### Assignment
From the entries below, copy every line that holds the word "heading".

### Record extracts
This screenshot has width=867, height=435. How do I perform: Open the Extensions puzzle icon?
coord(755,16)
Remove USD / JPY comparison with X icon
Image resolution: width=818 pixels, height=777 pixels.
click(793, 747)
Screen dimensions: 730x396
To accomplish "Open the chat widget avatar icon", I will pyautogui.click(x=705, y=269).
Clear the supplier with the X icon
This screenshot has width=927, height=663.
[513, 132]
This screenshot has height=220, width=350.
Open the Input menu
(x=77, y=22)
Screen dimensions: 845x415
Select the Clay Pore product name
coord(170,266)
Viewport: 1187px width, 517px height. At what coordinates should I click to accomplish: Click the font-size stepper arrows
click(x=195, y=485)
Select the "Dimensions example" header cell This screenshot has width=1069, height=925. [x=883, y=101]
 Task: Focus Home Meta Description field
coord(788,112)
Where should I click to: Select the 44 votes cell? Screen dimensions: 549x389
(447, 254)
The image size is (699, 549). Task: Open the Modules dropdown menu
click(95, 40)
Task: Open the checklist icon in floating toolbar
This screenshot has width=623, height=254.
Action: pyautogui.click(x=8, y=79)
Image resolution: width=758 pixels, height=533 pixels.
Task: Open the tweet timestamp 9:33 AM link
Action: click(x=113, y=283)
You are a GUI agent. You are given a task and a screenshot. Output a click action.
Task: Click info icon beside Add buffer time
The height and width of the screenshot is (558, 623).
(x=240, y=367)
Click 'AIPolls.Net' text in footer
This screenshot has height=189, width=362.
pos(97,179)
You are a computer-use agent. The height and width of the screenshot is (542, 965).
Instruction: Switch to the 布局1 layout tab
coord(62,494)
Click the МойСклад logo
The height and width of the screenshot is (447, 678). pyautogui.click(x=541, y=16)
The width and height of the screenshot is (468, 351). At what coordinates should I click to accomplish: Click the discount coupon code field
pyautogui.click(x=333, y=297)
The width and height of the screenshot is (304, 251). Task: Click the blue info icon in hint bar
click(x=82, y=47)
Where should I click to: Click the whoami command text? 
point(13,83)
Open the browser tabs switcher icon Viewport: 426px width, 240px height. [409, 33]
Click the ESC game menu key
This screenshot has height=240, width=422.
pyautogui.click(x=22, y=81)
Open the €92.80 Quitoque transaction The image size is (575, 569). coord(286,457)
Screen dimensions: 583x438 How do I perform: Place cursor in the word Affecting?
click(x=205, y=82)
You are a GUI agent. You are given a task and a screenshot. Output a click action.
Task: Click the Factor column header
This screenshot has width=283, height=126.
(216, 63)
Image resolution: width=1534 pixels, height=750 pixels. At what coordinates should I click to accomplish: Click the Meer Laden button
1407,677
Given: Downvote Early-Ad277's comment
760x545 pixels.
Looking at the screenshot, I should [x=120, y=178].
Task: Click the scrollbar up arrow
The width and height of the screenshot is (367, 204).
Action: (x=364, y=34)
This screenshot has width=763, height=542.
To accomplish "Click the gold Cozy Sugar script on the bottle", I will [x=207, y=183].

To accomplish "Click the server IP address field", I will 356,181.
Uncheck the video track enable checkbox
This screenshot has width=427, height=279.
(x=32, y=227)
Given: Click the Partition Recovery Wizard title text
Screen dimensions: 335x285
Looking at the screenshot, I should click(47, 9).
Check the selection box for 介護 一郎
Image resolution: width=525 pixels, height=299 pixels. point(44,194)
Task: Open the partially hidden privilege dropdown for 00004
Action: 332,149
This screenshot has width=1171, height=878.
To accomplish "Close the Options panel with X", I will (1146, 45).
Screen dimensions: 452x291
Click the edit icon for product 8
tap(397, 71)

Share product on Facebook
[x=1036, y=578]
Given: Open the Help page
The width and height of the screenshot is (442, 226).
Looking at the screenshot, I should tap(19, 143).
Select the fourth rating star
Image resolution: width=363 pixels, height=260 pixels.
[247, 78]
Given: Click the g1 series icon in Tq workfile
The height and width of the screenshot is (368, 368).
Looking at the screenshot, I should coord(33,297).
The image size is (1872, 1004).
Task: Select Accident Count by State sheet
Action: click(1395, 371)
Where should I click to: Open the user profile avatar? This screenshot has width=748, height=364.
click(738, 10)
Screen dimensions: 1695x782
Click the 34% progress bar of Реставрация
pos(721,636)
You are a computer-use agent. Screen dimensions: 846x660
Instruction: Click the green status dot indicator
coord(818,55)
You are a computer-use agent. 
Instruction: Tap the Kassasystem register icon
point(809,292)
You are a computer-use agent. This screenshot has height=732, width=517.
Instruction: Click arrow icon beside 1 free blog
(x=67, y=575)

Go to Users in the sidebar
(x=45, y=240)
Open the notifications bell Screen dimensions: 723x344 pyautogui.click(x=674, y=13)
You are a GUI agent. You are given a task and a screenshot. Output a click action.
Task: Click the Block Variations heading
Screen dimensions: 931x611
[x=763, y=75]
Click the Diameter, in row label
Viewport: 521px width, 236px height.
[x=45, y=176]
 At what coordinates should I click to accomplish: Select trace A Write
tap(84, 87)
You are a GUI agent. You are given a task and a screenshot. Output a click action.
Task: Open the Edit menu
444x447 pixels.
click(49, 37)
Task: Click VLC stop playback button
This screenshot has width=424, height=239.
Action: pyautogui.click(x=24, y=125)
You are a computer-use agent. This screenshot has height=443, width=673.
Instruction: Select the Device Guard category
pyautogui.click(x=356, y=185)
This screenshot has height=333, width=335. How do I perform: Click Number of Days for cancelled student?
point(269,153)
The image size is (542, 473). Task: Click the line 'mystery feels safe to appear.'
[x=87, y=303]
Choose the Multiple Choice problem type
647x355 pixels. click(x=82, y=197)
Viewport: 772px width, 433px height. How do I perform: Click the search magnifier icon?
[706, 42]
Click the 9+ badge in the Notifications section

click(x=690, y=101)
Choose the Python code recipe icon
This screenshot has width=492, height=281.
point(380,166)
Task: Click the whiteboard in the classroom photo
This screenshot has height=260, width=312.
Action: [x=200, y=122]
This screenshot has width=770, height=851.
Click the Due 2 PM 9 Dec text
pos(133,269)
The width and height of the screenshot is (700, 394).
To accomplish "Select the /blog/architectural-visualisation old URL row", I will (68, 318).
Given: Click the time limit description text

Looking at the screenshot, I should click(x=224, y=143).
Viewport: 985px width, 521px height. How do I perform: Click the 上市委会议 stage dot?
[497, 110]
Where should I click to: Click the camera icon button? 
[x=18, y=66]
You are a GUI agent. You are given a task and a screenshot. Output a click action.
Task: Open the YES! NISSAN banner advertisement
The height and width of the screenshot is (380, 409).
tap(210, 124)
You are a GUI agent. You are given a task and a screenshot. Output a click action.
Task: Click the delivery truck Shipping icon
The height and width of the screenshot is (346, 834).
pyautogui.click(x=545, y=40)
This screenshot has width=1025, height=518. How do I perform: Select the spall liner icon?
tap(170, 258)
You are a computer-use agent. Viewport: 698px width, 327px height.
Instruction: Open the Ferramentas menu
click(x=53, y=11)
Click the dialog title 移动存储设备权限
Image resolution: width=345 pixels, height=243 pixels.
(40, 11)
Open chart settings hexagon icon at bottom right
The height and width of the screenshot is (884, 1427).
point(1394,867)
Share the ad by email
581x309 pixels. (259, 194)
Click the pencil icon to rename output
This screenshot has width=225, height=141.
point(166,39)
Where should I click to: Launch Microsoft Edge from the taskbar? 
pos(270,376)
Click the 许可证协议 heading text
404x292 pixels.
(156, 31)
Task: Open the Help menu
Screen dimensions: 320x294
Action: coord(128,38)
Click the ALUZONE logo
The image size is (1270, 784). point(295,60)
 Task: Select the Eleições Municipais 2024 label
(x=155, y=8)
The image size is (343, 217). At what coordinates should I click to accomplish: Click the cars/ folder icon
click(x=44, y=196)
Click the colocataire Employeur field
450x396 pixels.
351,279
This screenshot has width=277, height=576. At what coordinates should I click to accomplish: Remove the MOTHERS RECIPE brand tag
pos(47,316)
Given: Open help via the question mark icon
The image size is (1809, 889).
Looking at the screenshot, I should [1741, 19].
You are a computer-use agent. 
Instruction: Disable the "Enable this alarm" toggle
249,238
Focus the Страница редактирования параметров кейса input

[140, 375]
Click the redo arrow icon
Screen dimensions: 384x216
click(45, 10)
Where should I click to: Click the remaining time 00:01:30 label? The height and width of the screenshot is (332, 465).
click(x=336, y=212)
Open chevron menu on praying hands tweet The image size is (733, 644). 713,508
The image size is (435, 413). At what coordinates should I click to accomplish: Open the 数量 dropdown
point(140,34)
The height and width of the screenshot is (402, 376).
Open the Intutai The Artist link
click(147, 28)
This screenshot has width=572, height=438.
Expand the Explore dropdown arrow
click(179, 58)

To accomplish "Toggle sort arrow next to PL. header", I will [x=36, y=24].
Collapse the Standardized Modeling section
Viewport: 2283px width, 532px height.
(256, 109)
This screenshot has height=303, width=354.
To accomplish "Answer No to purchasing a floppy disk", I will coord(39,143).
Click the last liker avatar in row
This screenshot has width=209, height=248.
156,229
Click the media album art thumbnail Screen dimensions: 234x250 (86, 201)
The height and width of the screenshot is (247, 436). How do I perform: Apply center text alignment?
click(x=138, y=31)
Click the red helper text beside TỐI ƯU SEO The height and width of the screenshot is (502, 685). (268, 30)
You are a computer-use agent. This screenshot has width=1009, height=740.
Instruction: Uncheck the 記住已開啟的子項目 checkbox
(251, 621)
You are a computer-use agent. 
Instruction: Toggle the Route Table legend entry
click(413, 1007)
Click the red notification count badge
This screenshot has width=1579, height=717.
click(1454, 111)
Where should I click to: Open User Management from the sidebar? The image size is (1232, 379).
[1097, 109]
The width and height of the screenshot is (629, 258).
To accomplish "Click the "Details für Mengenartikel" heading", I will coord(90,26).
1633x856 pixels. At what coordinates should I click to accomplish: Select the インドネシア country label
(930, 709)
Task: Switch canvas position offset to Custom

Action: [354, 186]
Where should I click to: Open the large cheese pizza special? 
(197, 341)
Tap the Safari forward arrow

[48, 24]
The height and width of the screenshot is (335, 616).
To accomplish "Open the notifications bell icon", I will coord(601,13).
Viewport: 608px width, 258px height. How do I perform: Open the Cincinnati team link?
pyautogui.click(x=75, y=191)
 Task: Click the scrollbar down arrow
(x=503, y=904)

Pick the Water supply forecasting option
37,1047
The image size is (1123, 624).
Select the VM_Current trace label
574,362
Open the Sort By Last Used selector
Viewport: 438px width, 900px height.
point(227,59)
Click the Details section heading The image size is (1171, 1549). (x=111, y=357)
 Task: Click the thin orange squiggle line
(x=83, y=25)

### Result of the exercise
Task: Click the Block Variations heading
Click the 许可证协议 heading text
To accomplish "Click the "Details für Mengenartikel" heading", I will coord(90,26).
Click the Details section heading The image size is (1171, 1549). (x=111, y=357)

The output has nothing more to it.